Mr. Flory's foresight and dedication have been rewarded with the support of players and high-ranking tennis officials.
The ATP was one of the first tournaments to supply players with cars and take care of the participants' needs (such as free golf, passes to Kings Island).
Because the Cincinnati tournament had been deemed the players championship, the winner would not have to pay dues to the ATP Tour ever again. Also, in 1983, the tournament started a players' pension fund, to which the tournament contributed for the next seven years.
And so the stars have kept coming year after year: Ivan Lendl, Jimmy Connors, John McEnroe, Michael Chang, Andre Agassi, Pete Sampras.

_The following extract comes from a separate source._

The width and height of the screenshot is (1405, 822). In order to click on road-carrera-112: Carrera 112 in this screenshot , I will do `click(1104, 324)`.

The tennis world is a very tight and very small community, said Butch Buchholtz, a former player, former executive director of the ATP Tour and now tournament chairman for The Lipton Championships in Key Biscayne, Fla. And it's not an easy fraternity to break into. Paul has done a very good job based on ... his personality. Paul's not confrontational. He's not overbearing. Paul has always been a voice of being reasonable, of being fair.
Every year, tournament directors from around the world come to the Great American Insurance ATP Championship. They want to observe how the tournament runs and see changes in the facility.
Richmond said there are always people asking why Cincinnati has such an elite status in the tennis world. When Mercedes Benz signed on as the Super 9 sponsor in 1995, representatives from the company from both Germany and the United States attended the ATP.
They didn't understand, Mr. Richmond said. They were kind of scratching their head Why would one of the biggest events be outside Kings Island in Cincinnati?
When they left, they were absolutely blown away by the facility, Paul and his people and the fact that this was all being run for Children's Hospital. They couldn't have been more impressed. But that's typical ...
Whether it's the person who handles the ball kids in Cincinnati or (ATP Tour CEO) Mark Miles, Mr. Richmond said, people like working with Paul. He's just a very unique guy.